Obama ha detto di non voler ”contenere” il successo economico della Cina perché la prosperità di Pechino può essere di beneficio a tutti. ”Se coltiviamo sfere di cooperazione anziché sfere di influenza vi saranno progressi per tutte le nazioni della regione”, ha detto Obama. Per questo motivo ”è importante perseguire una cooperazione pragmatica con la Cina sui temi di reciproco interesse: nessuna nazione può risolvere da sola le grandi sfide del XXI secolo”, ha detto. Nello stesso tempo una relazione ”più profonda con la Cina non significa un indebolimento delle nostre alleanze bilaterali”.
Un approccio soft, quello del presidente, a poche ore dall’incontro con il presidente cinese Hu Jintao (stasera al vertice Apec di Singapore, tre giorni dopo a Pechino). Obama non ha citato esplicitamente il Tibet o lo Xinjiang, né casi specifici di abusi del governo cinese contro i diritti umani.
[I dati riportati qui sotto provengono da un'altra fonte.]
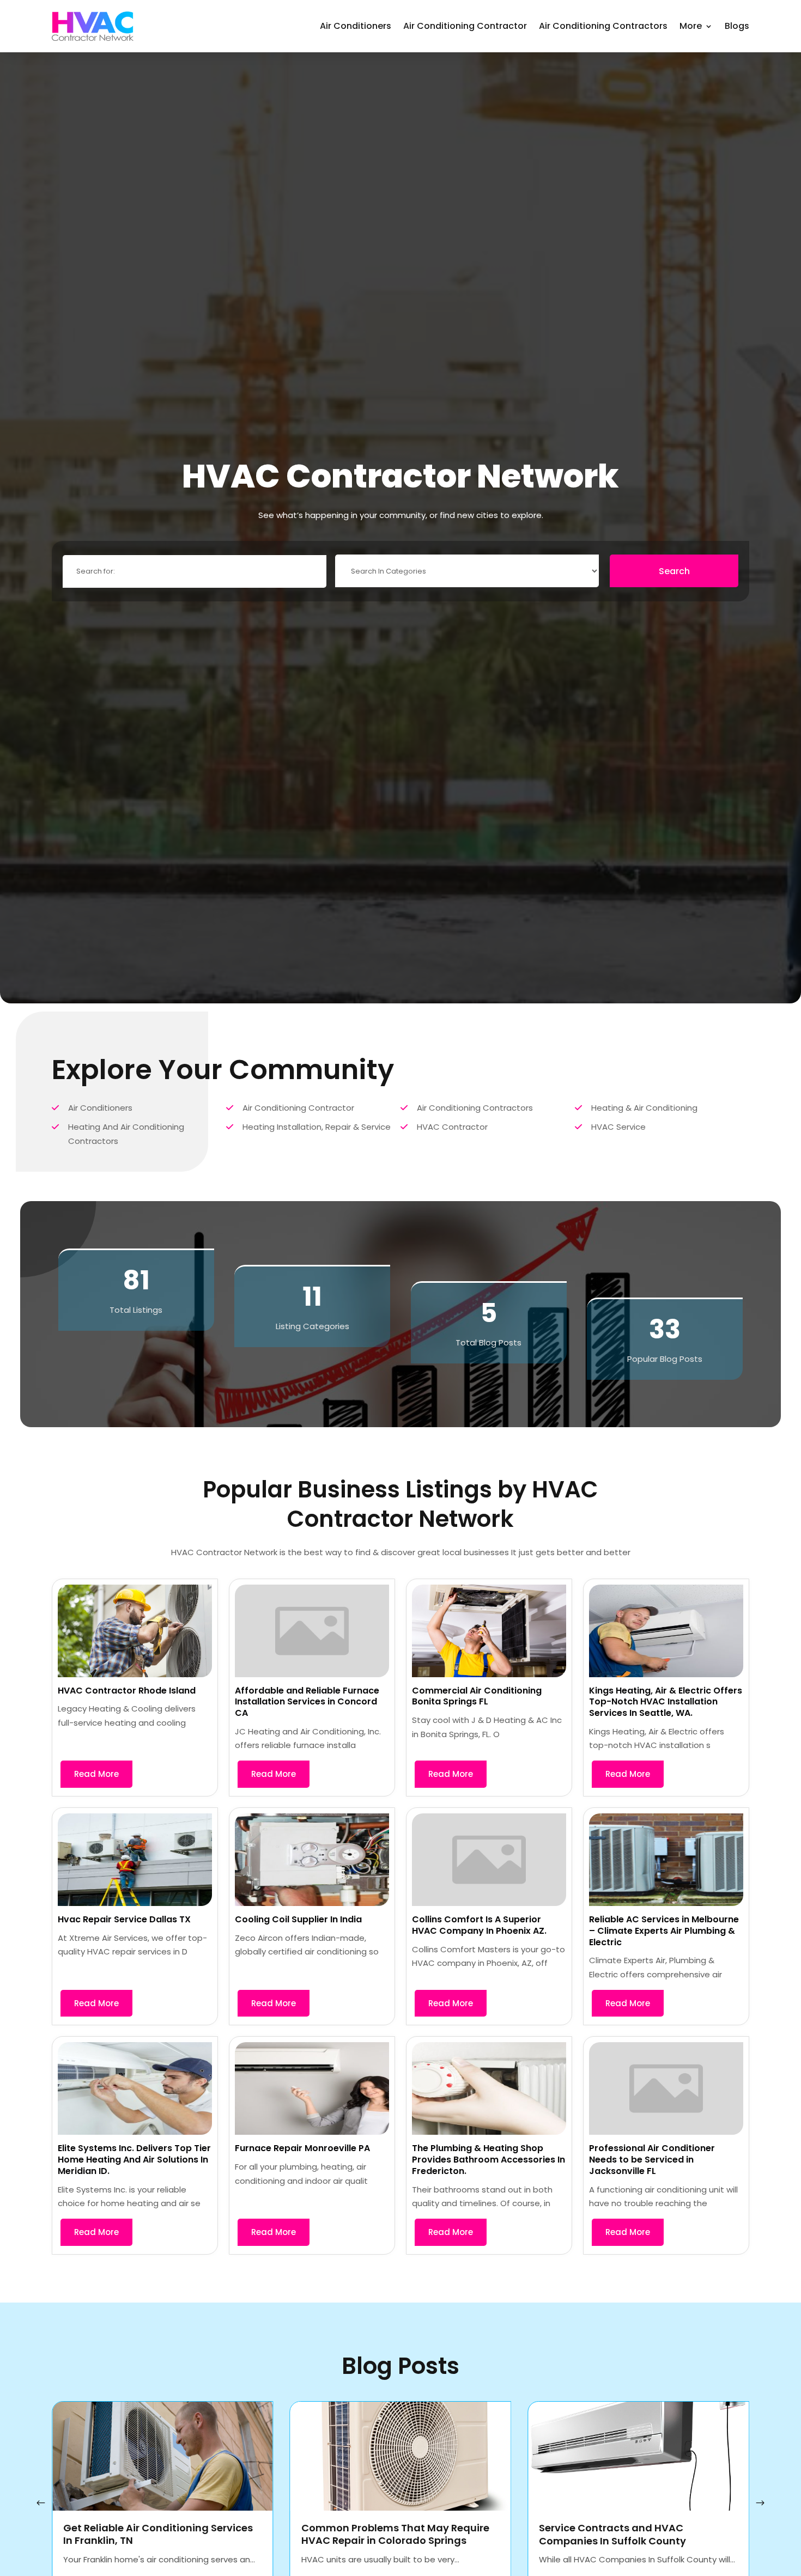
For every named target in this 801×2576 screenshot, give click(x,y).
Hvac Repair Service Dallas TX (124, 1919)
A meno di 48 ore dal suo arrivo a Pechino per la prima visita in Cina, dove ha pur detto che parlerà di diritti umani ”in uno spirito sereno” e ”senza rancore”, Obama ha promesso un maggiore impegno degli Stati Uniti in Asia, con un’implicita critica all’era Bush. ”So che l’America negli ultimi anni non ha mostrato molto impegno nell’attività delle organizzazioni multilaterali asiatiche”, ha ammesso, aggiungendo che ora ”una cosa deve essere chiara: quel periodo è finito”.
”Quello che accade in Asia ha un effetto diretto sulle nostre vite negli Stati Uniti”, ha rilevato Obama, ”è in questa regione che transita gran parte del nostro commercio e che compriamo gran parte dei nostri beni, è qui dove possiamo esportare gran parte dei nostri prodotti creando così più posti di lavoro negli Stati Uniti”.
Incisivo poi l’appello rivolto dal presidente americano alla Birmania e teso alla liberazione del capo dell’opposizione e Premio Nobel per la Pace Aung San Suu Kyi e degli altri prigionieri politici ”senza condizioni”.